Even the way we celebrate parallels that philosophy. We spend New Year’s Eve at some type of party where we are almost assuredly guaranteed to overindulge in drinking, eating, partying and any other “-ings” we happen upon, all the time in a mental state of erasing the blackboards in our brains. On New Year’s Eve, no one pays any attention to any signals emanating from their mind other than the ones related to going nuts. Folks who don’t actually go partying, as well as the ones who go but maintain a sense of decorum, are fighting their natural tendencies.

On the morning of the following day—the New Year’s Day—we moan our pledges of resolution. That’s an interesting word, resolution. Without looking up its origins, it obviously is easily broken down into re-solution. That’s pretty cool. I screwed up the first solution, or I wasn’t happy with the first solution, so I’m gonna try a re-solution. A big do-over. Another great human invention.

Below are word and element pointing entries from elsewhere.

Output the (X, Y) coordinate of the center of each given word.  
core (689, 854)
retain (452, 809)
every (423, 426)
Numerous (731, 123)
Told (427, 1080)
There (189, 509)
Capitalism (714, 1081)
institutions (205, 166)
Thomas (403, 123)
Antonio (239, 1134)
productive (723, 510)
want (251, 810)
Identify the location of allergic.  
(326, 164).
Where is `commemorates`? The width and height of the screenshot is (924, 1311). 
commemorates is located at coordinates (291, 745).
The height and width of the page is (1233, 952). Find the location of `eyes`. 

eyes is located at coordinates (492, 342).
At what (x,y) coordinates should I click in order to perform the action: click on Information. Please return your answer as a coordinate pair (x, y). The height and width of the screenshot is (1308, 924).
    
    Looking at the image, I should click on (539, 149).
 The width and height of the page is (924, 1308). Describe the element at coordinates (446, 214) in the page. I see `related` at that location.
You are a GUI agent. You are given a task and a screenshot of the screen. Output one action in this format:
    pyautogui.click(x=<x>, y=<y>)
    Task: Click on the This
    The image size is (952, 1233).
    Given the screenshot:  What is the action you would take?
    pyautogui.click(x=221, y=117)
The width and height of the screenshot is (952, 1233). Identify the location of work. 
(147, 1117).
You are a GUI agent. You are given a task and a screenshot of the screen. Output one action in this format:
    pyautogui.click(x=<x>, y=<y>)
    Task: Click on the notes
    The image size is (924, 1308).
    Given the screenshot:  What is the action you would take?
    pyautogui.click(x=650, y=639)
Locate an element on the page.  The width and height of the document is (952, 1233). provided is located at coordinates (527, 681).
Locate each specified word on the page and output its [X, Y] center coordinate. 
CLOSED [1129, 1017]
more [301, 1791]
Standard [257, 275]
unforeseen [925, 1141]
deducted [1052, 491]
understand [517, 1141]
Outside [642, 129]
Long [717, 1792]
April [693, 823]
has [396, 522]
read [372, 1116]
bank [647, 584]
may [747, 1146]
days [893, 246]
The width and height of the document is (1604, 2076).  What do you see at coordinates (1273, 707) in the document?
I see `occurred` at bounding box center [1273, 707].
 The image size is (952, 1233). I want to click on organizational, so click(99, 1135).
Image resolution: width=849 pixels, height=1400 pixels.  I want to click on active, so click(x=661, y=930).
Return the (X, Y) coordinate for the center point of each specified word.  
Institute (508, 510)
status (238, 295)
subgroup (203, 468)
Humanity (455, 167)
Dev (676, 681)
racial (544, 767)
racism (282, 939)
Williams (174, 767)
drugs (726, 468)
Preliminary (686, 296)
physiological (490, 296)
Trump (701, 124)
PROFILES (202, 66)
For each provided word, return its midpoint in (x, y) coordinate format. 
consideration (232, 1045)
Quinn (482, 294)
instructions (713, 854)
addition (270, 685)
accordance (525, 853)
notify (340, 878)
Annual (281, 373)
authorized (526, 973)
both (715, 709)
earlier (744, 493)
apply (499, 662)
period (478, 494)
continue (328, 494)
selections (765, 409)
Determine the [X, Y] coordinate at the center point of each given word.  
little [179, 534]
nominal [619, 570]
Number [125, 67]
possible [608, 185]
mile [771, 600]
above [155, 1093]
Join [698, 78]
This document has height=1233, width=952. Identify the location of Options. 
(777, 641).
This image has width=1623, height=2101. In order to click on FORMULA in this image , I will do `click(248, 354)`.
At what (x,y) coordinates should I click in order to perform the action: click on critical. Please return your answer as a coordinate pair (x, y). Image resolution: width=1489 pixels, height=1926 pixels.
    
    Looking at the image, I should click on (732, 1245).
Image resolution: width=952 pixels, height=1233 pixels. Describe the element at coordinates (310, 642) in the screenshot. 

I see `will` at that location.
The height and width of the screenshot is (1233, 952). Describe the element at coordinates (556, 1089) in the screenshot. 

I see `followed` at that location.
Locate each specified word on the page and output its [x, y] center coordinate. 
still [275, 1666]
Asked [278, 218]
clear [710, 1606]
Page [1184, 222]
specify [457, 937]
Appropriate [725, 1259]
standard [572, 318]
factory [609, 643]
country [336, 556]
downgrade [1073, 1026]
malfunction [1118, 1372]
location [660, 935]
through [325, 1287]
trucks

The way I see it (hide the children), we pretty much have a free ride all year to do just about whatever the bleep we want to (again, totally dependent upon the particular human societal groupings we happen to live in), knowing full well that come New Year’s Eve, we’re gonna be erasing our brains and starting fresh in the new year.

How powerful, the voodoo of this phenomenon. We all live it. We all feel it. I’ll bet even inmates on death row (Hi, Scott) get that giddy sense of renewal as the clock strikes two hands straight up and that big ball’s a-dropping. If any of you happen to be on death row somewhere and you’re reading this, do me a favor and take a quick (since your time is limited) informal poll of your fellow rowers (is there a coxswain on death row?) to see if they all have that same feeling of hope and renewal. Thanks.

I contend they do, just like all the rest of us. Which brings us to us. There sure are a lot of us’s around this crazy rocket ship we call Earth. If you close your eyes (not now, you won’t be able to read the rest of this) and contemplate what we know of life as it exists around the world, it is fascinating to imagine what resolutions people from all walks of humanity are projecting upon their lives’ screens. Imagine how fundamentally different the resolutions of those readers of this very column (all three of you) are, and we live in the same neighborhood—relatively speaking. Think how drastically different the resolutions of the world’s humans must be.

Maybe not so different at all. Maybe, when all is mostly said and done, everybody is essentially looking for the same basic things: food, clothing and shelter—which, to varying degrees, are either assumed, or a life and death struggle; a sense of purpose, of self worth—again, varies so much from person to person; and, most importantly, love. It always comes back to the love. Everybody responds to love, everybody. And everybody’s resolutions are underwritten by love, regardless of what format their personal computer is communicating in.

Extrapolate life on Earth should the New Year’s resolutions of all our fellow earthlings actually come to pass. Sure there might be a few psychos around whose twisted systems spit out abhorrent thoughts and actions, but they’d be so in the minority as to render themselves completely irrelevant.

I personally can’t wait for the coming new year with all its re-solutions. I know I’ll be pushing the right buttons this time around. I can barely remember what it was that seemed so bad about last year. And I know all of you out there are feeling the same way. Now if I can just figure out how to get this wire cage off the top of this beautiful bottle…I just know my life is gonna change. Happy New Year.